Teks yang Ditampilkan >>
>>
Edisi Ahad, 5 Maret 2023 M / 12 Sya'ban 1444 H.
Al-Imam al-Allamah Habib Abdullah bin ‘Alawi Al-Haddad dilahirkan di pinggiran Kota Tarim, sebuah kota terkenal di Hadramaut, pada malam Senin, 30 Juli 1634 M atau bertepatan dengan tanggal 5 Shafar 1044 H, dan dibesarkan di kota itu. Beliau adalah seorang ulama dalam bidang fikih dan aqidah asy'ariyah, beliau mendapatkan gelar Syaikh al-Islam, Quthb ad-Da'wah wa al-Irsyad dan dikenal sebagai Pembaharu Tarekat Alawiyyah.
<<
Informasi yang Tersedia >>
>>
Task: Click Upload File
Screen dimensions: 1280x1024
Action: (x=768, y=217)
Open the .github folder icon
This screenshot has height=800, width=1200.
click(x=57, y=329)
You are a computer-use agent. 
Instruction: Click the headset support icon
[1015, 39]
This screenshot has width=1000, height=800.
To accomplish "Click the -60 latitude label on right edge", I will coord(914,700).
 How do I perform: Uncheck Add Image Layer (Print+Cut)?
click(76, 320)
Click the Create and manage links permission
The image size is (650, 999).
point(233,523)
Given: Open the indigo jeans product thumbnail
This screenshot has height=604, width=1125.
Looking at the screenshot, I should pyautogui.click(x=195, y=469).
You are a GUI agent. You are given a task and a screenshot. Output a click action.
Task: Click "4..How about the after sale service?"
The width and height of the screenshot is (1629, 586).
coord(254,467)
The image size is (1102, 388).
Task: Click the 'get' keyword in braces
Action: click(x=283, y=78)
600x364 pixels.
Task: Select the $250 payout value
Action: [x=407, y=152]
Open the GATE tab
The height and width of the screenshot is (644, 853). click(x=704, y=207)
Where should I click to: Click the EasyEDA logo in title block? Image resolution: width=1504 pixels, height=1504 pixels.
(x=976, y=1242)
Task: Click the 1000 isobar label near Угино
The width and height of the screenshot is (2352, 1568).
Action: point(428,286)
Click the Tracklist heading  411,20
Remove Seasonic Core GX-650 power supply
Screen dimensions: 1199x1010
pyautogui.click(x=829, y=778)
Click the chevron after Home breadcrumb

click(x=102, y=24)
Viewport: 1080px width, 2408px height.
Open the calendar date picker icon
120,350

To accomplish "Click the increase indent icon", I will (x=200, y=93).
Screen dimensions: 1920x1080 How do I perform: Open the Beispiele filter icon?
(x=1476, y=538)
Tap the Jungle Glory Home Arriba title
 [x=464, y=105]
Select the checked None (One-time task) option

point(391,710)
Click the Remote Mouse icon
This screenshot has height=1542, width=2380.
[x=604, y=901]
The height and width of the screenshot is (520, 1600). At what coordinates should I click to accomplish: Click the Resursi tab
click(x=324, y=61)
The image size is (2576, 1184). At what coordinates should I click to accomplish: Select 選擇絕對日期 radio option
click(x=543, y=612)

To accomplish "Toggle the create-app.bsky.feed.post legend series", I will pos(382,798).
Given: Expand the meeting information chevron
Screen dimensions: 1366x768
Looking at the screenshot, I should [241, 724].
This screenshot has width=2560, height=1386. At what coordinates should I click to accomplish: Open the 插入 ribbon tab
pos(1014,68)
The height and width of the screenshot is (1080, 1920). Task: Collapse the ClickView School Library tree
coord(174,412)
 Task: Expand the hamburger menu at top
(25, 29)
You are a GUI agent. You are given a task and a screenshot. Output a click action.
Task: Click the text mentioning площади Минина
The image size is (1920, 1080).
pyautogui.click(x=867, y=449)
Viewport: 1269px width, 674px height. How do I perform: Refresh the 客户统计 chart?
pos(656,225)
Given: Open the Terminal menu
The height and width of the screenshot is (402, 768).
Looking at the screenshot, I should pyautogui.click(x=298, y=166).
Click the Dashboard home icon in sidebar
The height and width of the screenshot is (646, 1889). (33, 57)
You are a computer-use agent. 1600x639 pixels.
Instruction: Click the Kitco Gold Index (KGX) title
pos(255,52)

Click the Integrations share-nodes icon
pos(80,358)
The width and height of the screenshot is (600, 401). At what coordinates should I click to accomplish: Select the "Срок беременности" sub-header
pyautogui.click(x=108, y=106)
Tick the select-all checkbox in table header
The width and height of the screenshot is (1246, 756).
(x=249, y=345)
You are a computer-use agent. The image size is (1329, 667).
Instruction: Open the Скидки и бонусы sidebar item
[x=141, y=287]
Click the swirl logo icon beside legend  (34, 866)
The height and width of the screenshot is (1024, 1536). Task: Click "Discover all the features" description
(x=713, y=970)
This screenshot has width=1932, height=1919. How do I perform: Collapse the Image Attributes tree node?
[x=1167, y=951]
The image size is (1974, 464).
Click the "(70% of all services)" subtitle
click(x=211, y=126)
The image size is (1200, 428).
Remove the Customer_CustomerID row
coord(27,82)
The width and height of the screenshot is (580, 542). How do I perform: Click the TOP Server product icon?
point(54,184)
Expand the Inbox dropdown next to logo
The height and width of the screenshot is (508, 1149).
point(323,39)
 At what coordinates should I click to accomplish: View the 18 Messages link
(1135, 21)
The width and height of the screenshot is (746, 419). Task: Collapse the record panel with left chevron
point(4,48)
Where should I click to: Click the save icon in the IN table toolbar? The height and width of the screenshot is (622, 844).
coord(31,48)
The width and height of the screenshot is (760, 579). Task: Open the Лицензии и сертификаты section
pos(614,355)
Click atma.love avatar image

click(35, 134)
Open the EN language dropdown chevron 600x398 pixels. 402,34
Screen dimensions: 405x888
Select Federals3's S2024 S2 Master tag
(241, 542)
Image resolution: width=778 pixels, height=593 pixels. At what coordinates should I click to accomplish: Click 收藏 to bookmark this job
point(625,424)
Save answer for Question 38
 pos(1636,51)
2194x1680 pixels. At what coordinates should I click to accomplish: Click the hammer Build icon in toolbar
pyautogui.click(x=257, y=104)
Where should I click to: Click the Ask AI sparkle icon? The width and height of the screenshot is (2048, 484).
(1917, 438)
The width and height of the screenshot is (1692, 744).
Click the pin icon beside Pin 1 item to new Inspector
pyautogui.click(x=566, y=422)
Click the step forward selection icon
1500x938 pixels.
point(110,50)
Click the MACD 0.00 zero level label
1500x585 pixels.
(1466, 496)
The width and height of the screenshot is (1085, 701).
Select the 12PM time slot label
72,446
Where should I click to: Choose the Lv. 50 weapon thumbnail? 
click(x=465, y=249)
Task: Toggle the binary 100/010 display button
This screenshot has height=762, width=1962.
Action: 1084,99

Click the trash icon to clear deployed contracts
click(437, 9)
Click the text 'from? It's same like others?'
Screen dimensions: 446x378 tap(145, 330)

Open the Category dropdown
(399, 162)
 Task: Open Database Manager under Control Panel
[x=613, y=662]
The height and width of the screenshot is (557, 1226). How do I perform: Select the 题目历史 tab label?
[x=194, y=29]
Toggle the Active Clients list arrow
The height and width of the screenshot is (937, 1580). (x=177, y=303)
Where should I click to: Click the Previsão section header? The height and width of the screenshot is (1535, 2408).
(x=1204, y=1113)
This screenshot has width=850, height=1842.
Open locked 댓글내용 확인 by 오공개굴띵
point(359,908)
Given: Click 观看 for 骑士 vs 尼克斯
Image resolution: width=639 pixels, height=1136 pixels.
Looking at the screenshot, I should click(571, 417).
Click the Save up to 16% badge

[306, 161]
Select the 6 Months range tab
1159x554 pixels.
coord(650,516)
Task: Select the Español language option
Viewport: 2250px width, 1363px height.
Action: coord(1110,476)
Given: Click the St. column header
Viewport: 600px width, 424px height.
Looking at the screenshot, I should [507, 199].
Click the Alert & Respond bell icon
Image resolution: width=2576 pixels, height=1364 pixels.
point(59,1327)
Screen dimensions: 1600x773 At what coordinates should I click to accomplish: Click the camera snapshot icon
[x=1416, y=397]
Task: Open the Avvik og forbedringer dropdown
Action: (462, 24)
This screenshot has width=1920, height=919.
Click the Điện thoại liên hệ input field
<<
Soal yang Diberikan 1 >>
Menurut teks tentang Habib Abdullah bin ‘Alawi Al-Haddad, di kota manakah beliau dibesarkan?
Soal yang Diberikan 2 >>
Berdasarkan teks tentang Habib Abdullah bin ‘Alawi Al-Haddad, jelaskan mengapa hari kelahiran beliau dicantumkan dengan dua tanggal, yaitu 30 Juli 1634 M dan 5 Shafar 1044 H.

Jawaban Lengkap 1 >>
Beliau dibesarkan di Kota Tarim, sebuah kota terkenal di Hadramaut.

Jawaban Lengkap 2 >>
Kedua tanggal itu menunjuk hari yang sama, yaitu malam Senin saat beliau lahir. Teks menyatakan bahwa 30 Juli 1634 M bertepatan dengan 5 Shafar 1044 H, sehingga tanggal tersebut dicantumkan dalam penanggalan Masehi dan juga penanggalan Hijriah.